Optimization of getting random rows out of a PostgreSQL in Django

Wednesday, Feb 23, 2011

⬅︎ Back to Optimization of getting random rows out of a PostgreSQL in Django

Comment

hutch February 24, 2011

i don't know about a at all, it's something to test, i'm just throwing out an alternate technique to try.

b) it's zero indexed and you should be adding in checks that int(random() * count) < count

c) you're right about offset and limit, but you don't need an order because you're pulling a random one anyway, so it's irrelevant.

Parent comment

Peter Bengtsson February 24, 2011

a) count() is much slower than max() or using the sequence currval() b) if you have the IDs 1,2,4 the count will be 3 so you'd have to run randint(1,3). That way you're never picking up ID=4. c) what does that slice translate to in SQL? Is it "LIMIT 1 OFFSET "? If so, don't you have to order?

Replies

Peter Bengtsson February 24, 2011

a) trust me, it is. considerably

c) have you tried it? It's ultra-slow

hutch February 25, 2011

on c, taking a slice rather than get(pk=X)

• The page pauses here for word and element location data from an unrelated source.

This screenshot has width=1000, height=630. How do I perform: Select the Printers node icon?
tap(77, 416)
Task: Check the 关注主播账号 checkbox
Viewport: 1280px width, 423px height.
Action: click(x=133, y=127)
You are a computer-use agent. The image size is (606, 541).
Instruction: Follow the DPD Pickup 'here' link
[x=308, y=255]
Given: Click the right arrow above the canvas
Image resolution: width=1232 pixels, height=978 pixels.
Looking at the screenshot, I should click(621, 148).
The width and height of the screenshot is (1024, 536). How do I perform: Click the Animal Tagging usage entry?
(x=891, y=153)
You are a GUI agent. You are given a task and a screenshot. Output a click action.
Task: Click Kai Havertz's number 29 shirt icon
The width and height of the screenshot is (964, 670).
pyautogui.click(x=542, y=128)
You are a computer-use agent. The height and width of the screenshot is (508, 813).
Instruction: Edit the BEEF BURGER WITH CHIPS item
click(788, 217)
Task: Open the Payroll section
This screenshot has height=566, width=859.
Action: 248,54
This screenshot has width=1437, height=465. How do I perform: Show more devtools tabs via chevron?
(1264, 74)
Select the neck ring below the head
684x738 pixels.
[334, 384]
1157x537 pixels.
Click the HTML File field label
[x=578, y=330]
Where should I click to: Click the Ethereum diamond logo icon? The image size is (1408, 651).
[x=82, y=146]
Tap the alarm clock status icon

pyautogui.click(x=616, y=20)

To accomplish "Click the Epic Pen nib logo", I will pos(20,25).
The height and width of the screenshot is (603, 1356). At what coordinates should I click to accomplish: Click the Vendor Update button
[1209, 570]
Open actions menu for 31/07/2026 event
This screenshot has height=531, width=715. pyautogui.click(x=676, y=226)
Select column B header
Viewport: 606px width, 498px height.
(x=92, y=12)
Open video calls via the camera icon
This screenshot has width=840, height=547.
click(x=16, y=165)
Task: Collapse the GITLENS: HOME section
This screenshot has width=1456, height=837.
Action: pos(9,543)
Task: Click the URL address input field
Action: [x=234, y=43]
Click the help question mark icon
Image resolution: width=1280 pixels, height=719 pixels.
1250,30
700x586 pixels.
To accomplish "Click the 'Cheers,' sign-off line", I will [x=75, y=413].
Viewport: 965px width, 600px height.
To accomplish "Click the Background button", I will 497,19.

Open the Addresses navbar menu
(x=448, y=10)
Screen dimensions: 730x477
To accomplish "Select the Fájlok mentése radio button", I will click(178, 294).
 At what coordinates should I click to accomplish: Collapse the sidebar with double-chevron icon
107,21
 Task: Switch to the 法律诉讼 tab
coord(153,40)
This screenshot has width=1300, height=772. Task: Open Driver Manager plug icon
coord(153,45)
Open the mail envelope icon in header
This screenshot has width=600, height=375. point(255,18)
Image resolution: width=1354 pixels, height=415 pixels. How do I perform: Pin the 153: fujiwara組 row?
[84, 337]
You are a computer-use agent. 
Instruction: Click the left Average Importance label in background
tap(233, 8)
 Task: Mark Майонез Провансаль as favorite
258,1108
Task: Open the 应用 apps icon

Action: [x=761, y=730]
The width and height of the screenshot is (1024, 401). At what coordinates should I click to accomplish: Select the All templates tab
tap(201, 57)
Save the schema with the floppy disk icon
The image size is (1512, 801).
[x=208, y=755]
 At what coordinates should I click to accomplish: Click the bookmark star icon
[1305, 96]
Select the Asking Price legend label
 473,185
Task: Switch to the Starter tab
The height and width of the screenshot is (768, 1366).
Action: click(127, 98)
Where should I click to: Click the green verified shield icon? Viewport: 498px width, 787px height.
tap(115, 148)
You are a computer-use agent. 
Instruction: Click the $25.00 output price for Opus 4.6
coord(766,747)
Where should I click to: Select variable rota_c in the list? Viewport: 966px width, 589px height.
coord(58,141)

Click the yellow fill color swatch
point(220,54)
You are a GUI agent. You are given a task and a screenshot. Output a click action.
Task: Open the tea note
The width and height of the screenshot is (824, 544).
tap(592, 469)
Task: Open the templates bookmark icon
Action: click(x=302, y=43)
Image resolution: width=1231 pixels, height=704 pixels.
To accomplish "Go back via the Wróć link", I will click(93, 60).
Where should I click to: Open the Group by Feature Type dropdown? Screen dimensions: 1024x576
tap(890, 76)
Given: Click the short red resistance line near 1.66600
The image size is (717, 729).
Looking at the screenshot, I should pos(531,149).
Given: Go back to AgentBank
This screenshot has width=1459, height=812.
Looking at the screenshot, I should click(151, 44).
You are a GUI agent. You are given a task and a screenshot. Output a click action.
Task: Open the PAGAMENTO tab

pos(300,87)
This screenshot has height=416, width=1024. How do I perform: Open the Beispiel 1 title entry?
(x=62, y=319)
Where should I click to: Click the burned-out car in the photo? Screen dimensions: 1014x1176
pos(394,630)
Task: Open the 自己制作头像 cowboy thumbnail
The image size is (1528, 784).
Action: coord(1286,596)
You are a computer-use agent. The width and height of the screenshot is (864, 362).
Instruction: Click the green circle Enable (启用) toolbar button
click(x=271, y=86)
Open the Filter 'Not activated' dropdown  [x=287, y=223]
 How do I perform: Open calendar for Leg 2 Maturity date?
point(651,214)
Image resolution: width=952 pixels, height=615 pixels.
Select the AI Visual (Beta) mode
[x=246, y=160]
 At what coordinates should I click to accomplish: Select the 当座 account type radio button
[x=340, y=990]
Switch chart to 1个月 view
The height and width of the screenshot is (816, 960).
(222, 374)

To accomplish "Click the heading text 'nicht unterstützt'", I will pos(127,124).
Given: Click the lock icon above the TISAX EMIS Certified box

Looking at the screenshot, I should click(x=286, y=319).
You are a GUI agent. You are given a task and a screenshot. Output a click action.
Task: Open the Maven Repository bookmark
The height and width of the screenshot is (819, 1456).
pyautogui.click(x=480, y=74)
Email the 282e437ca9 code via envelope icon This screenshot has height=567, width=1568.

i just tried it (this is on sqlite though, which just occurred to me) could someone with a real db test this?

t0 = time()
blah = Model.objects.all()[3].pk
print '%f seconds' % (time() - t0)

t0 = time()
blah = model.objects.model.objects.get(pk=2).pk
print '%f seconds' % (time() - t0)

yielded these three trials

0.000898 seconds
0.001472 seconds

0.001804 seconds
0.001447 seconds

0.001948 seconds
0.001504 seconds

when i write out the function, similar to the using_max function, i get these results (first is using count and slices, second is the using_max function

0.007093 seconds
0.010980 seconds

0.006881 seconds
0.011418 seconds

0.006947 seconds
0.011399 seconds

count = model.objects.all().count()
i = 0
while i < TIMES:
try:
yield model.objects.all()[random.randint(0, count-1)].pk
i += 1
except model.DoesNotExist:
pass

like i said though, his is on sqlite, with probably not a representative dataset.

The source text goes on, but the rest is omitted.